A museographic intervention is currently being planned to give a new layout to the cycle, which today is located in the church of St. Catherine and is presented with a layout from the late 1990s that not only occupies the entire conference room into which the nave of the church has been converted today, but is at the same time arranged in a way that does not respect the narrative order.
Equally adventurous is the story the cycle tells: the life of St. Ursula, which is faithfully depicted following the text institutionalized in Jacopo da Varazze’s (or da Varagine’s) La Legenda Aurea. Ursula, the daughter of a king of Britannia who had consecrated herself to God, was asked for marriage by a pagan king advised by a vision she had in a dream, Ursula, against her father’s wishes, accepted the marriage on the condition that the groom be baptized. She then set out with eleven thousand companions (according to some versions, also with the betrothed) and in the company of Queen Hierosina, her mother, and sisters, on a pilgrimage to Rome, where she was received by Pope Cyriac (a personage unknown to history); during Ursula’s Roman sojourn, an angel appeared to Pope Cyriac in a dream, inviting him to abandon the papal seat and follow Ursula on her return journey to Britain The pilgrimage passed through Cologne, which had just been conquered by Attila: the Hun king asked Ursula to marry him, but this she refused him: thus the scourge of God killed her and all her retinue.

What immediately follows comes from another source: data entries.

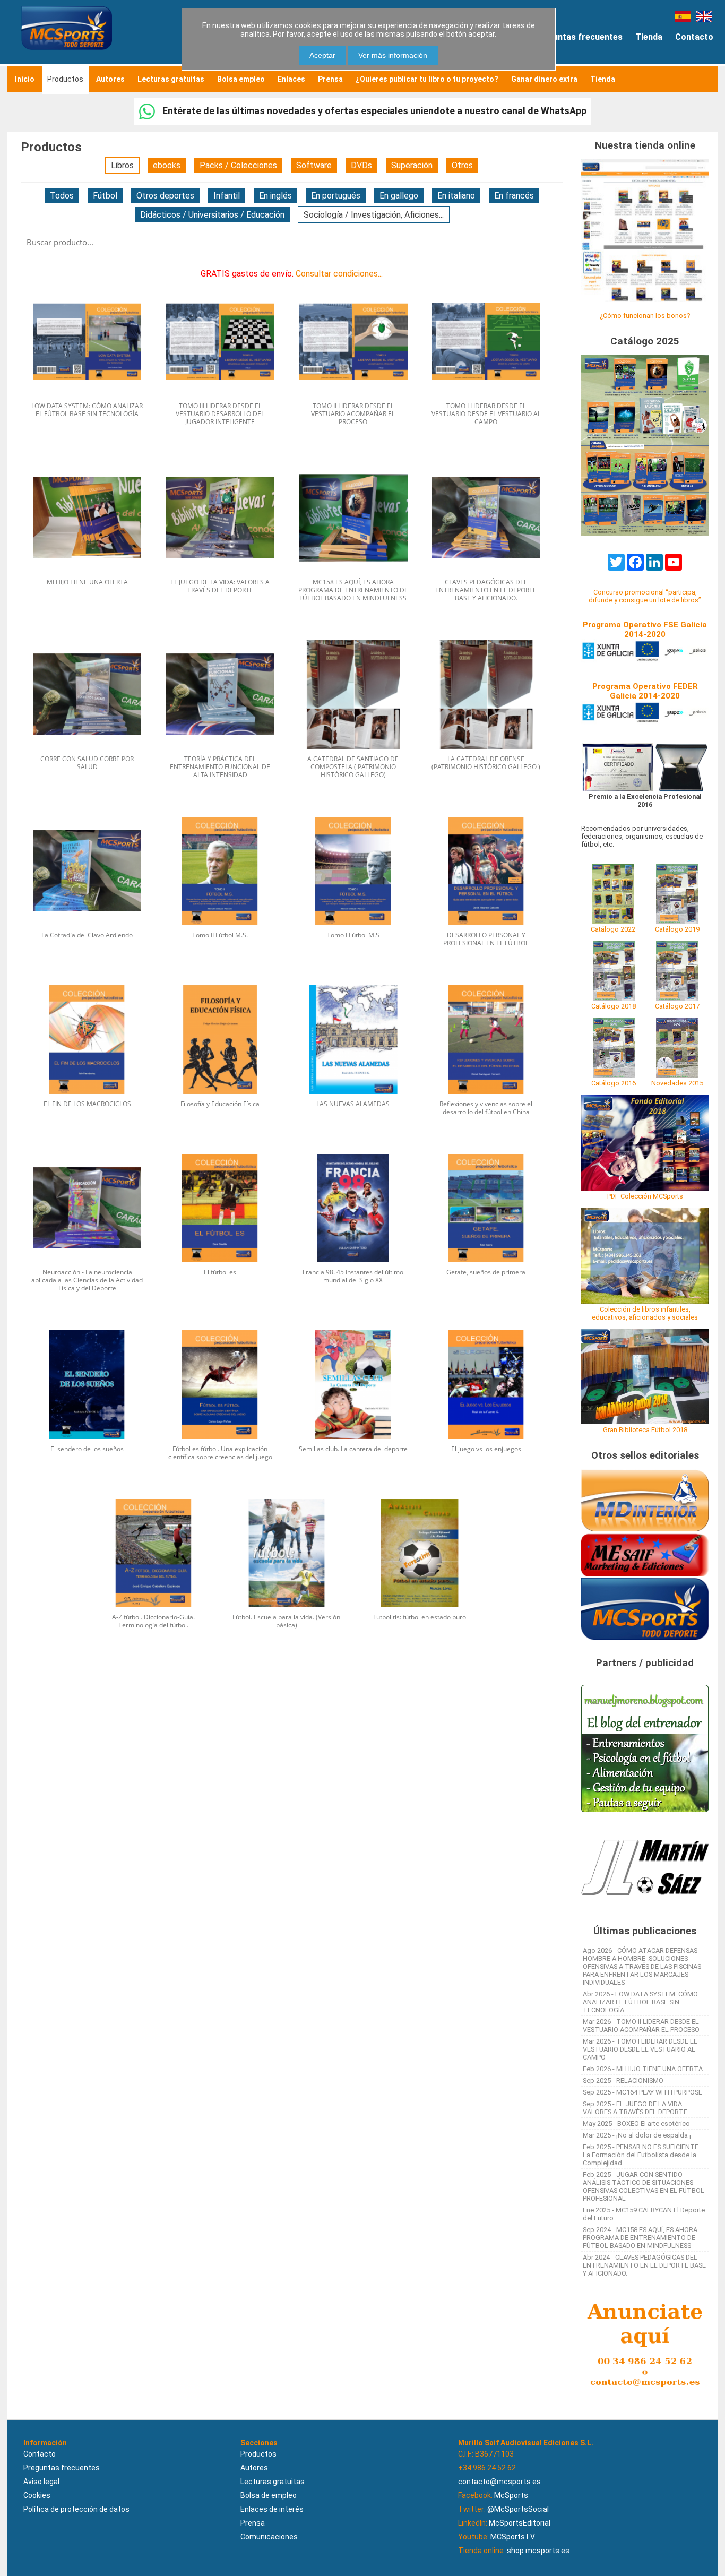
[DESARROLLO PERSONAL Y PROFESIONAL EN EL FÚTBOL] (491, 813)
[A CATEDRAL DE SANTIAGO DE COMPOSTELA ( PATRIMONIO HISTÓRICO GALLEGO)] (359, 637)
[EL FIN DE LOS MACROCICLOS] (93, 982)
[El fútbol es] (226, 1150)
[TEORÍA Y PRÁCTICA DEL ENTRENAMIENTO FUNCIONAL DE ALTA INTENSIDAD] (226, 637)
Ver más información (392, 55)
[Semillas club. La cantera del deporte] (359, 1327)
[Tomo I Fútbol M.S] (359, 813)
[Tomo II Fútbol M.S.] (226, 813)
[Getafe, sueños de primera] (491, 1150)
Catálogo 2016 (613, 1083)
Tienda (648, 37)
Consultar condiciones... (339, 274)
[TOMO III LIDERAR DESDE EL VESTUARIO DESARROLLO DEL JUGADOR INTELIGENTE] (226, 284)
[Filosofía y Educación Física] (226, 982)
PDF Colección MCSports (645, 1196)
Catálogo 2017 (677, 1006)
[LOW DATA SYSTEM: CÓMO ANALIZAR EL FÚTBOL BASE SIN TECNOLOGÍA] (93, 284)
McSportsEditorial (519, 2523)
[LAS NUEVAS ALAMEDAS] (359, 982)
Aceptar (322, 55)
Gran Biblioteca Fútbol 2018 (645, 1430)
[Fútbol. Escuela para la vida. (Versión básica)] (293, 1496)
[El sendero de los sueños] (93, 1327)
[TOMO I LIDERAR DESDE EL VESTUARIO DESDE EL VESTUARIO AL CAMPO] (491, 284)
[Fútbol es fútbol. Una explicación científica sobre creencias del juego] (226, 1327)
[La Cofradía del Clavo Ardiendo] (93, 813)
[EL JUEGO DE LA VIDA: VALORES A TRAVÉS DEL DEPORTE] (226, 460)
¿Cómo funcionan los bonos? (645, 316)
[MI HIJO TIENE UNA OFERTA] (93, 460)
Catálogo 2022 (613, 929)
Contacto (694, 37)
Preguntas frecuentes (578, 37)
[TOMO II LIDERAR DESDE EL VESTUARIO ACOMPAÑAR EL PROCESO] (359, 284)
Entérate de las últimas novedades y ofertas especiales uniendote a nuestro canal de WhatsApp (373, 110)
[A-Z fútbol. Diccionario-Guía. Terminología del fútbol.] (160, 1496)
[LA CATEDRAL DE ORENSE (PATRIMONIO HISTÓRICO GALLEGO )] (491, 637)
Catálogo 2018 (613, 1006)
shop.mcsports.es (538, 2550)
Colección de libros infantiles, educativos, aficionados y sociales (645, 1313)
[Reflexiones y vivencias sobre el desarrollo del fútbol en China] (491, 982)
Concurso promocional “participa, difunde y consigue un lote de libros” (645, 596)
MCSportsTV (512, 2536)
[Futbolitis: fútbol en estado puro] (424, 1496)
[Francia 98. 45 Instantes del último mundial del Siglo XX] (359, 1150)
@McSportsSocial (518, 2509)
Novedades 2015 (677, 1083)
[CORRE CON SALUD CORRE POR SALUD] (93, 637)
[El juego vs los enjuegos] (491, 1327)
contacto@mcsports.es (499, 2481)
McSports (511, 2495)
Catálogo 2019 (677, 929)
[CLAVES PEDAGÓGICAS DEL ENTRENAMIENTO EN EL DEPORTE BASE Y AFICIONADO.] (491, 460)
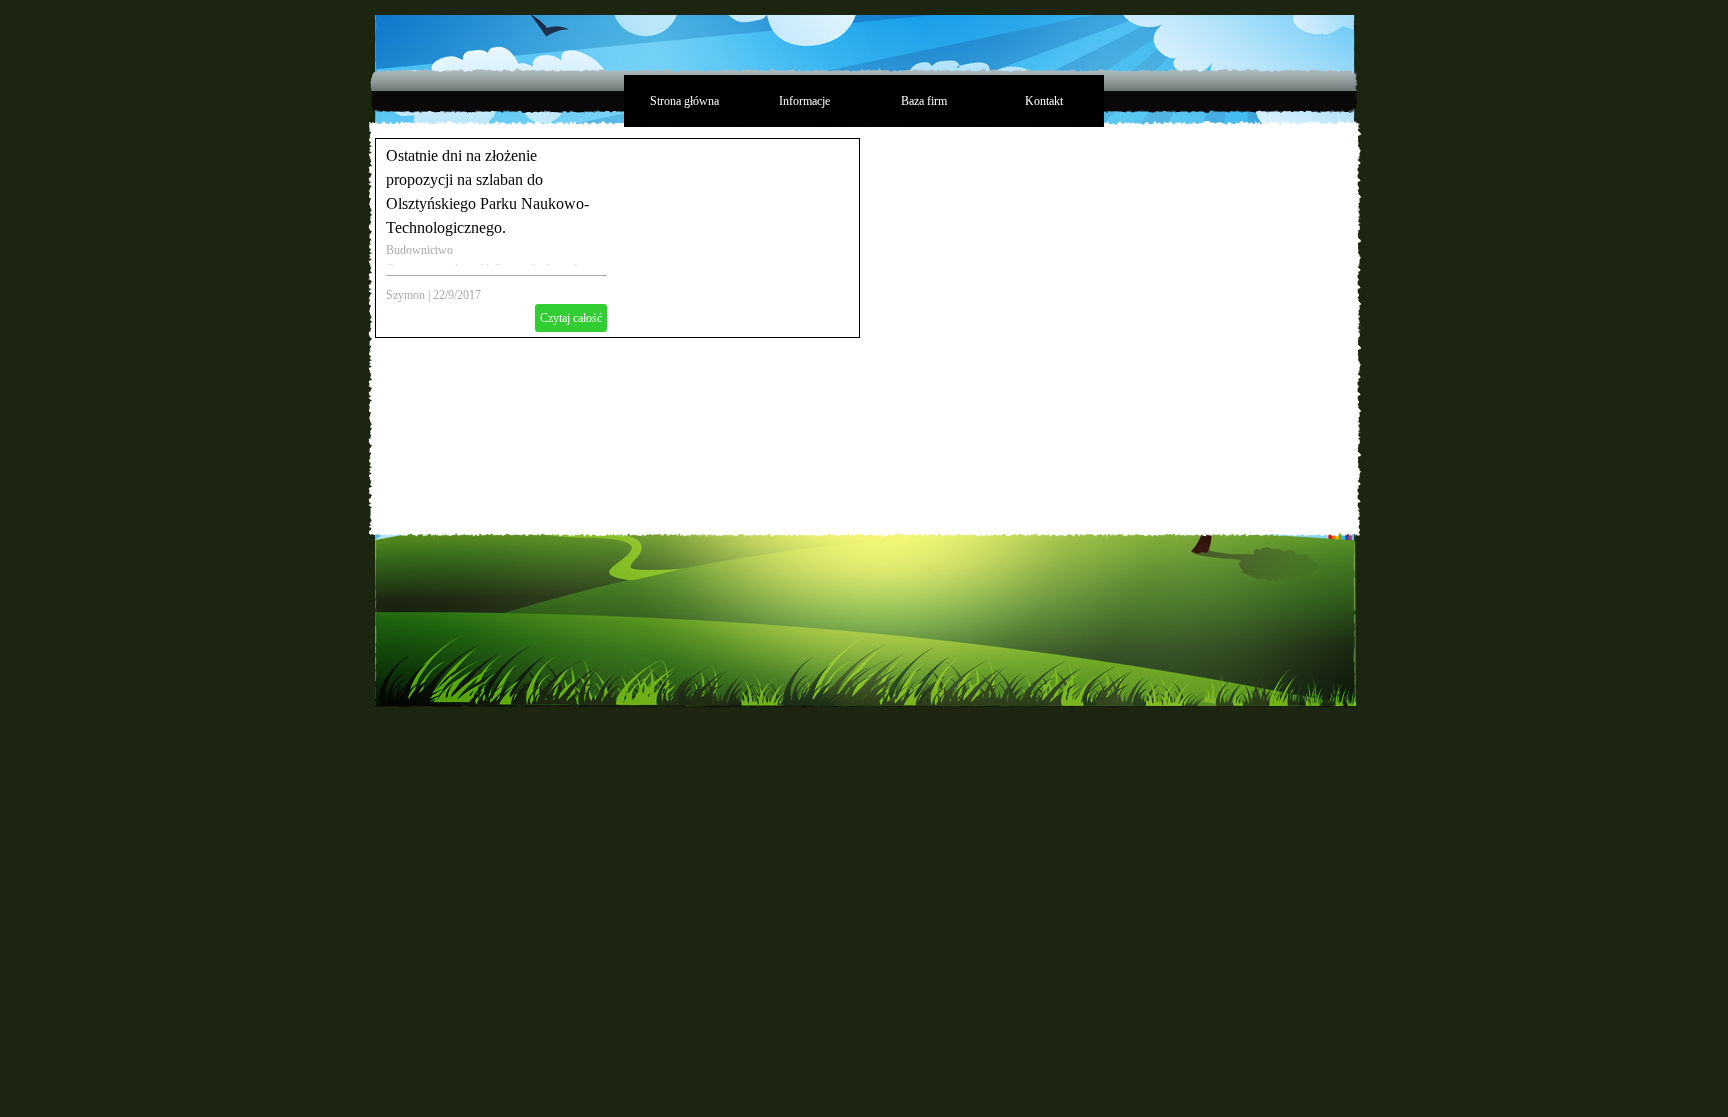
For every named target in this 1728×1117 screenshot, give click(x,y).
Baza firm (924, 101)
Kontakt (1044, 101)
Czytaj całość (571, 318)
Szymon (405, 295)
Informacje (804, 101)
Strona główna (684, 101)
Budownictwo (419, 250)
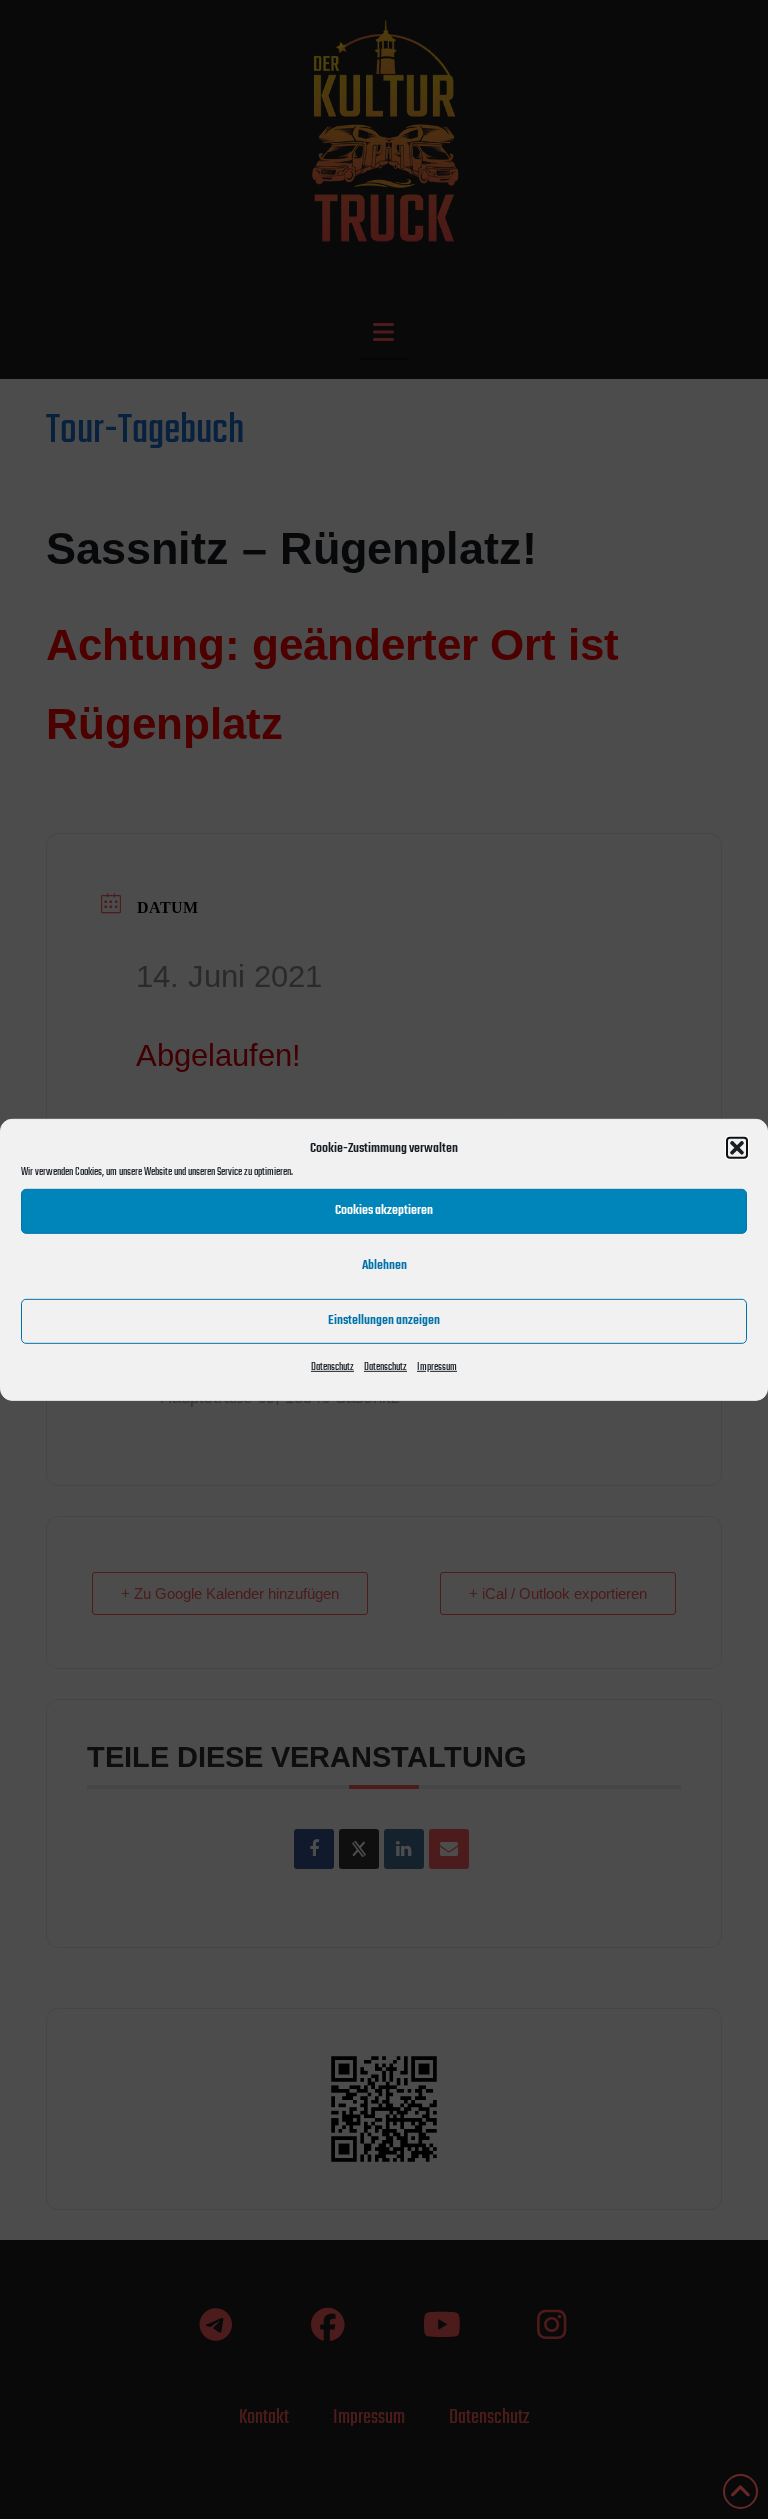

The cycle is characterized on a formal level by a plastic narrative of extreme refinement and elegance, the common thread of which is the use of gold foil on the embroideries of the fashionable dresses worn by the women in Ursula’s procession, which are faithful to those actually worn in the courts of the 12th century. Each scene follows one another according to a masterful theatrical direction in which the actors are required to have a strong psychological and expressive participation of everyday naturalness expressed by means of contrite looks and marked gestures with a vivid narrative effectiveness that engages and captures the viewer in a crescendo leading from the undressing of the man in the foreground in the episode of the Prince’s baptism to the sad epilogue rendered with intense and recomposed drama.
Tomaso da Modena is a painter who in italy remains on the margins of medieval art history; he is more studied beyond the Alps for works that link him to Emperor Charles IV and the Castle of Karlšteinc-as a personality whose modus was not followed, but we can consider him an avant-gardist of psychologism, truth and “motions of the soul.”
To close the circle, we return to quote Luigi Coletti’s descriptive density:
“Con Giotto era stata la conoscenza; coi Senesi, il capriccio; coi Bolognesi, l’appetito. Ma, con Tomaso di Modena, è l’amore.”